* GIVEN INSTRUCTION *
Copy out the rows below word for word, only the stretch from the line containing "Task: Click the 1.12295" through the line containing "Action: 608,116", with both of those lines included.

* MATERIAL PROVIDED *
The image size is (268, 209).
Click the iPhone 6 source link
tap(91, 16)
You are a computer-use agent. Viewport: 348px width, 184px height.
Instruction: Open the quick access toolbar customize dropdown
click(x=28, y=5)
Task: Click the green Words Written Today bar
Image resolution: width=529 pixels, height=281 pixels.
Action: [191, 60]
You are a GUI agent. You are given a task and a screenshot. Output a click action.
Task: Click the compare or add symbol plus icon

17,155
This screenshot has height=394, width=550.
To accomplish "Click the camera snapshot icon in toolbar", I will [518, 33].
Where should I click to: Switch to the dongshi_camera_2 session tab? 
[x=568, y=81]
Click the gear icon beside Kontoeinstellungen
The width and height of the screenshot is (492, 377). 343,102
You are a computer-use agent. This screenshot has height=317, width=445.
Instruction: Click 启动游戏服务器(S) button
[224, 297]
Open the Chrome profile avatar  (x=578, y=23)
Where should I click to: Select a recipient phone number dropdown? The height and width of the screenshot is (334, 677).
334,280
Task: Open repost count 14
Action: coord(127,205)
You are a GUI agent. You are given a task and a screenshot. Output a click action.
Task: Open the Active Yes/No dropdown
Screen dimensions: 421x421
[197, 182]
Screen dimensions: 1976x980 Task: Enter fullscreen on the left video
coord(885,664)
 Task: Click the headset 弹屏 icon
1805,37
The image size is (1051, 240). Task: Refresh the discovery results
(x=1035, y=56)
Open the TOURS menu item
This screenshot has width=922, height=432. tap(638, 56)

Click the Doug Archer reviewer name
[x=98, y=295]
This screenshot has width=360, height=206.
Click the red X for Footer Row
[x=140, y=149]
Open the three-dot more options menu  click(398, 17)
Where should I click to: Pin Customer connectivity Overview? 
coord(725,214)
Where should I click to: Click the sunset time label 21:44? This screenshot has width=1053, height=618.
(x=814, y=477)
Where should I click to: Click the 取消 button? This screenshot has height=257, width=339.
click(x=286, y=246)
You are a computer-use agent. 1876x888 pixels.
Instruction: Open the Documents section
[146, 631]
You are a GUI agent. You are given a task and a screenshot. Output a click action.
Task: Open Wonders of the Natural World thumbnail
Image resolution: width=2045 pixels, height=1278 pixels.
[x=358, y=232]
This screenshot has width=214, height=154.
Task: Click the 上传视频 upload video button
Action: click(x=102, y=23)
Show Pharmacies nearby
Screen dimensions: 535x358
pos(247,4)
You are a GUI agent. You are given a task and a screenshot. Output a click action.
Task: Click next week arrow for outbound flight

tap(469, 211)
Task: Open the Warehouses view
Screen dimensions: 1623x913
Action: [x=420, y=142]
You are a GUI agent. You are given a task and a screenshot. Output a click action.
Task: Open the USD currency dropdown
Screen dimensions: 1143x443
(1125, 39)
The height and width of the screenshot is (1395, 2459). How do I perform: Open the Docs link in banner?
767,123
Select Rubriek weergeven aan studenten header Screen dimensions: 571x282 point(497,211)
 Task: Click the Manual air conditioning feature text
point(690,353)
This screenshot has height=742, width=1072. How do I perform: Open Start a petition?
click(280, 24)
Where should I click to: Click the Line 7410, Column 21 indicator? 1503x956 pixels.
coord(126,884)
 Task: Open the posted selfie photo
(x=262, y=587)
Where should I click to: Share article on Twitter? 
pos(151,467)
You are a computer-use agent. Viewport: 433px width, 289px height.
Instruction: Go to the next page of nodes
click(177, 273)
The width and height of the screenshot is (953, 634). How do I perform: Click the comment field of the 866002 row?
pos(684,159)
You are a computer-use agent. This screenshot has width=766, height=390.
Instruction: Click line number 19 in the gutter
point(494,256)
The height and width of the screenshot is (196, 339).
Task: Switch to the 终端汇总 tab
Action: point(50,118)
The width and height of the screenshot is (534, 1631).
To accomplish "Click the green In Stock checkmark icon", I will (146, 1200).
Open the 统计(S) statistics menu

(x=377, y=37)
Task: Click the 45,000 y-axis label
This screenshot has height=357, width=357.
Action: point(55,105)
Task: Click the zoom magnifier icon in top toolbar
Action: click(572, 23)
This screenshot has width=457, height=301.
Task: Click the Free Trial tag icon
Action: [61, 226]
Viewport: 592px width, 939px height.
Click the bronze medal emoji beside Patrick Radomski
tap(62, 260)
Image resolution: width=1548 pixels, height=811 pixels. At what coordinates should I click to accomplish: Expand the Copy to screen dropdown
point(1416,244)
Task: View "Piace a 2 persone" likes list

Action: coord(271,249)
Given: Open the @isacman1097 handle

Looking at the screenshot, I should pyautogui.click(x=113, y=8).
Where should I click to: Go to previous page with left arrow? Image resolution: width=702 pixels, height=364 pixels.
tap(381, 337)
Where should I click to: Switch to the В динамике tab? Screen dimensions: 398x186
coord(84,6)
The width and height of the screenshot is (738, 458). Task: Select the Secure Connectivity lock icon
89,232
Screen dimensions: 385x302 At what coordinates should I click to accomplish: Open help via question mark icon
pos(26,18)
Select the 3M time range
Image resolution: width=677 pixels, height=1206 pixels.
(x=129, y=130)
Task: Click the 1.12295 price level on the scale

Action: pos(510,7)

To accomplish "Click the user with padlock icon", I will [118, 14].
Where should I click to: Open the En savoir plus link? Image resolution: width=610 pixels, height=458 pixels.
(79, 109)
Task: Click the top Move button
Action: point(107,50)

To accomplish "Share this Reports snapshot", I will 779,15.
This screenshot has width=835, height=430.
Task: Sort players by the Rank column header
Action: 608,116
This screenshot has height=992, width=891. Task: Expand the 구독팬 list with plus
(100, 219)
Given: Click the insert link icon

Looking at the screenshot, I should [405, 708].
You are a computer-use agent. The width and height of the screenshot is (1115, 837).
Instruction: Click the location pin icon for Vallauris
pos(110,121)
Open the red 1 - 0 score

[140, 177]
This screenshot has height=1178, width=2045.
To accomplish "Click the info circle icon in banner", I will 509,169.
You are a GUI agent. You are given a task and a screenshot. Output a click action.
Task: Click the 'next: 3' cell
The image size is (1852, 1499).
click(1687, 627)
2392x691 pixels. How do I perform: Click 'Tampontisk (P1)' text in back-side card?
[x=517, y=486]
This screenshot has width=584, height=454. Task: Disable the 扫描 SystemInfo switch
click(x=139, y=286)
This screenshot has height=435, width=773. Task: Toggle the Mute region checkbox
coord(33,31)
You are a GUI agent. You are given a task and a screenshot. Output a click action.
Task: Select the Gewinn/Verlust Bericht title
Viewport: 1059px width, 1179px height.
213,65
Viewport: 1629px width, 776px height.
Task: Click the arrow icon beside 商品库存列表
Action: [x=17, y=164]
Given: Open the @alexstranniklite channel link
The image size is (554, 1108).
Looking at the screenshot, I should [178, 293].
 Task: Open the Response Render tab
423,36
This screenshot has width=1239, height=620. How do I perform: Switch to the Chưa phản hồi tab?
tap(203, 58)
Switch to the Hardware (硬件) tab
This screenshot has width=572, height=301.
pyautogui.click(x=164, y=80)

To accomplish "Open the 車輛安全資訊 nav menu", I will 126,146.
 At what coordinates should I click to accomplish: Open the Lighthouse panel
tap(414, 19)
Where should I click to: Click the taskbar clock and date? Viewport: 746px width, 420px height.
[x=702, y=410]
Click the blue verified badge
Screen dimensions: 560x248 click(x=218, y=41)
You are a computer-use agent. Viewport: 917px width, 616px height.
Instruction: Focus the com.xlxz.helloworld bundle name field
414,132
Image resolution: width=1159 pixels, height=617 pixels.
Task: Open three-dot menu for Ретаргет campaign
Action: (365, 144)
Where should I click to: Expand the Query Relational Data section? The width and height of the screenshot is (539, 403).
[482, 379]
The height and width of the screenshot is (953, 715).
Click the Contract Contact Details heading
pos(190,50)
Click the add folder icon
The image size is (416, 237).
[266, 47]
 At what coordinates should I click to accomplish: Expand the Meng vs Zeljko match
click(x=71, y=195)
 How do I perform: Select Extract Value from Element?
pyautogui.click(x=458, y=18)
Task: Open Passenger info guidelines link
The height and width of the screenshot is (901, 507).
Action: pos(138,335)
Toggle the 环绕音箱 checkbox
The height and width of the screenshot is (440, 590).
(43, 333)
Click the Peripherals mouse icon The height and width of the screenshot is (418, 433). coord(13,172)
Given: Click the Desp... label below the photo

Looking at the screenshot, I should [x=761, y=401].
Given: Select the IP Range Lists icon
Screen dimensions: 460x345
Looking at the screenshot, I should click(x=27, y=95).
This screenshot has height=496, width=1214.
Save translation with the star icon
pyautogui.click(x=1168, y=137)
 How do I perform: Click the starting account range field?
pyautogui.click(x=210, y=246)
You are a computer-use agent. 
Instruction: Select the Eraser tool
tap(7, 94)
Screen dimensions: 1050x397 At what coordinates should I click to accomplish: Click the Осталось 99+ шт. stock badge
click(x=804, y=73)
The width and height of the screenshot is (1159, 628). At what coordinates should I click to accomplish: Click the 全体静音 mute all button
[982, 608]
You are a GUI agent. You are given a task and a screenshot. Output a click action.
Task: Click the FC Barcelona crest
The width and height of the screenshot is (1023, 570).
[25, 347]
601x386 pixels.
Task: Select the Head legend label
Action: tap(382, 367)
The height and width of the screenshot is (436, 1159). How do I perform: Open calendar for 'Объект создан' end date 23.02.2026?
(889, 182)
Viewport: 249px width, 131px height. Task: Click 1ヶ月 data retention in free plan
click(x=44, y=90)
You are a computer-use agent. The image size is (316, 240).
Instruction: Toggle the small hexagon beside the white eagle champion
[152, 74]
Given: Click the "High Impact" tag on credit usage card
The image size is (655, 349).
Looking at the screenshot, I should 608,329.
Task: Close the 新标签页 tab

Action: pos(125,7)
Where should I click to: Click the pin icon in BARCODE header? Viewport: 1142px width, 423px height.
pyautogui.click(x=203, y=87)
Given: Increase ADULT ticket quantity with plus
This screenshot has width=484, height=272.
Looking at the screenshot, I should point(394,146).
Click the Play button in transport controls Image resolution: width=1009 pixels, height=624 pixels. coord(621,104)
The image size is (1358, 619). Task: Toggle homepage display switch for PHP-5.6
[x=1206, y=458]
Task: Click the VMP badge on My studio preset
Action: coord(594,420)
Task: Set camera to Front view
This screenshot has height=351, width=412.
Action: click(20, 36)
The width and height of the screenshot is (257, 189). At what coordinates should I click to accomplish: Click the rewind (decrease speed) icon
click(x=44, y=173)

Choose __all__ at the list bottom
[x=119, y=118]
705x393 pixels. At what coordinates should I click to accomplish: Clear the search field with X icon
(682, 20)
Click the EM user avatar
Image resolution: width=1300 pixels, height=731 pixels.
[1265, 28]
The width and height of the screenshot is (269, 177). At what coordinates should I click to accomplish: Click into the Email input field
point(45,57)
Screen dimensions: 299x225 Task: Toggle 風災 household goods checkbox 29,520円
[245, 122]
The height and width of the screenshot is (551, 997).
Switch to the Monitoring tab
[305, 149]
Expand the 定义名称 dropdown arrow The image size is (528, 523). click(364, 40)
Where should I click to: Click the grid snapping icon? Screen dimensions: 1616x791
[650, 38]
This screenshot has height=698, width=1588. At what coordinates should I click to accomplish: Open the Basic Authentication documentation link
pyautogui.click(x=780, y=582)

* COMPLETE ANSWER *
Task: Click the 1.12295 price level on the scale

Action: pos(510,7)

To accomplish "Click the user with padlock icon", I will [118, 14].
Where should I click to: Open the En savoir plus link? Image resolution: width=610 pixels, height=458 pixels.
(79, 109)
Task: Click the top Move button
Action: point(107,50)

To accomplish "Share this Reports snapshot", I will 779,15.
This screenshot has width=835, height=430.
Task: Sort players by the Rank column header
Action: 608,116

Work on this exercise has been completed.